A CSIS spokesperson confirmed the agency has received the letter, but would not offer further comment.
“As you can expect, we do not publicly comment, or confirm or deny the specifics of our investigations,” John Townsend said in an email.
McCallum was fired as ambassador to China in January amid an escalating diplomatic crisis between Canada and Beijing, following the arrest of Meng at the request of U.S. prosecutors in relation to alleged violations of U.S. sanctions against Iran.
McCallum, a longtime Liberal, told the South China Morning Post that he had cautioned Chinese officials that further punitive actions against Canada could help Andrew Scheer’s Conservatives defeat Prime Minister Justin Trudeau in the election scheduled for October.
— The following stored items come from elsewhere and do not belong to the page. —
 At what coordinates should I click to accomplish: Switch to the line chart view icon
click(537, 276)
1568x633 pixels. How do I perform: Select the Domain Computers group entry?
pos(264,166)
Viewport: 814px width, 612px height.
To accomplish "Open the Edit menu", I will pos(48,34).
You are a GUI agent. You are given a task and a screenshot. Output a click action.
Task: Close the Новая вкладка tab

“Anything that is more negative against Canada will help the Conservatives, [who] are much less friendly to China than the Liberals,” McCallum was quoted as saying in the interview with the English-language newspaper.
“I hope and I don’t see any reason why things will get worse; it would be nice if things will get better between now and [Canada’s federal] election [in October].”
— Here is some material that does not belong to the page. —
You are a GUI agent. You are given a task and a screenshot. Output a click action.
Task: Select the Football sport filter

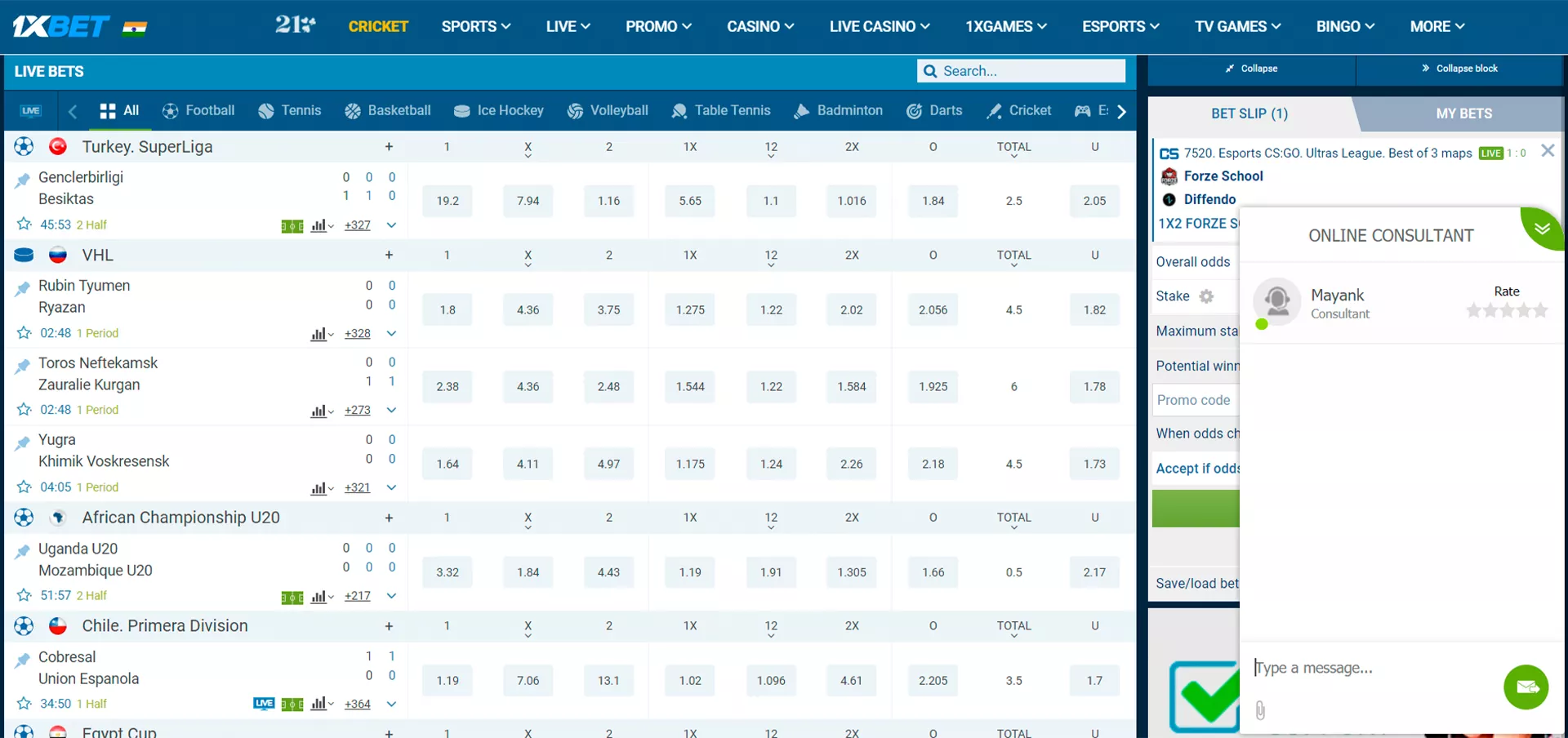click(198, 111)
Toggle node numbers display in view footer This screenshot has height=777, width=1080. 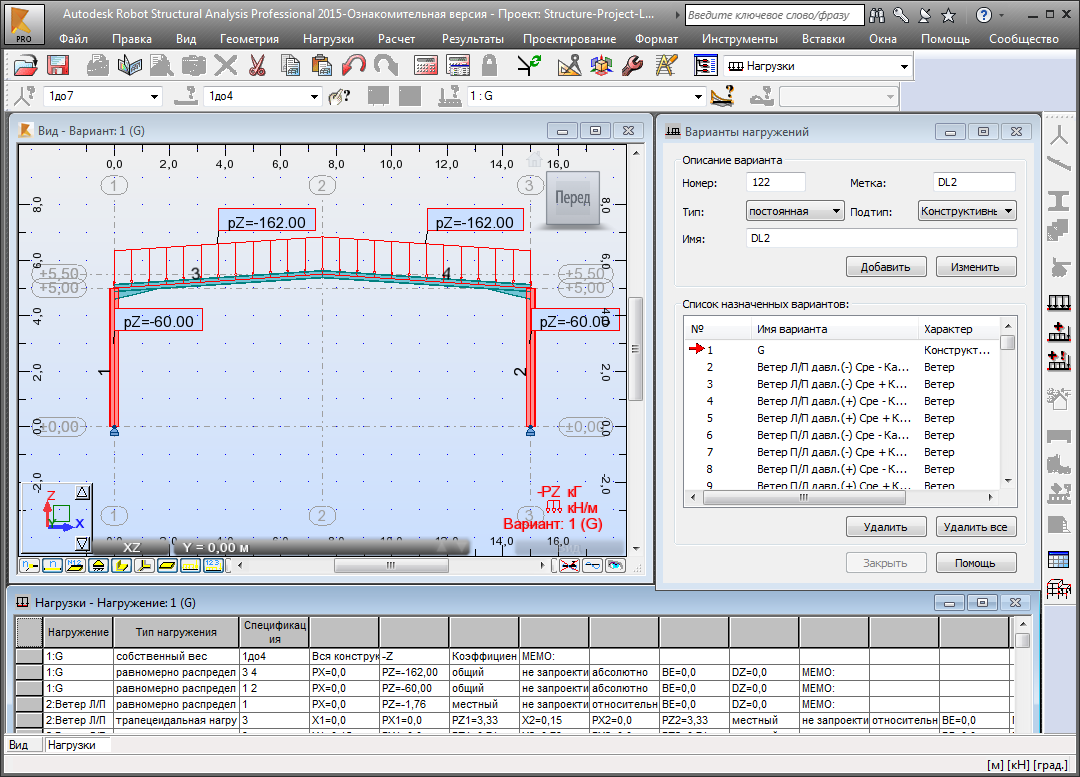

Speaking to reporters in London, U.K., this week Foreign Affairs Minister Chrystia Freeland strongly condemned McCallum’s remarks and said he “does not speak” for the government.
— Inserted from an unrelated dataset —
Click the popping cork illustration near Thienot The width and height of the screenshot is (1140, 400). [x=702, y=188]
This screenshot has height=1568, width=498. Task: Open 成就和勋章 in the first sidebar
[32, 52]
“Let me be extremely clear that Mr. McCallum does not speak in the name of the government of Canada,” Freeland told reporters.
“It is a very important issue and it is something that we, as a country, have to be prepared to defend ourselves against,” she continued.
“In that context, I think that it is inappropriate for any Canadian to be advising any foreign government on ways it ought or ought not to behave to secure any particular election outcome in Canada.”
McCallum was fired after he told media that he believed Meng had strong legal case in order to avoid being extradited.
Following the arrest of Meng, China has arrested two Canadians — Michael Spavor and Michael Kovrig — on alleged national security violations and targeted Canada’s agriculture sector by restring imports on canola, pork and beef.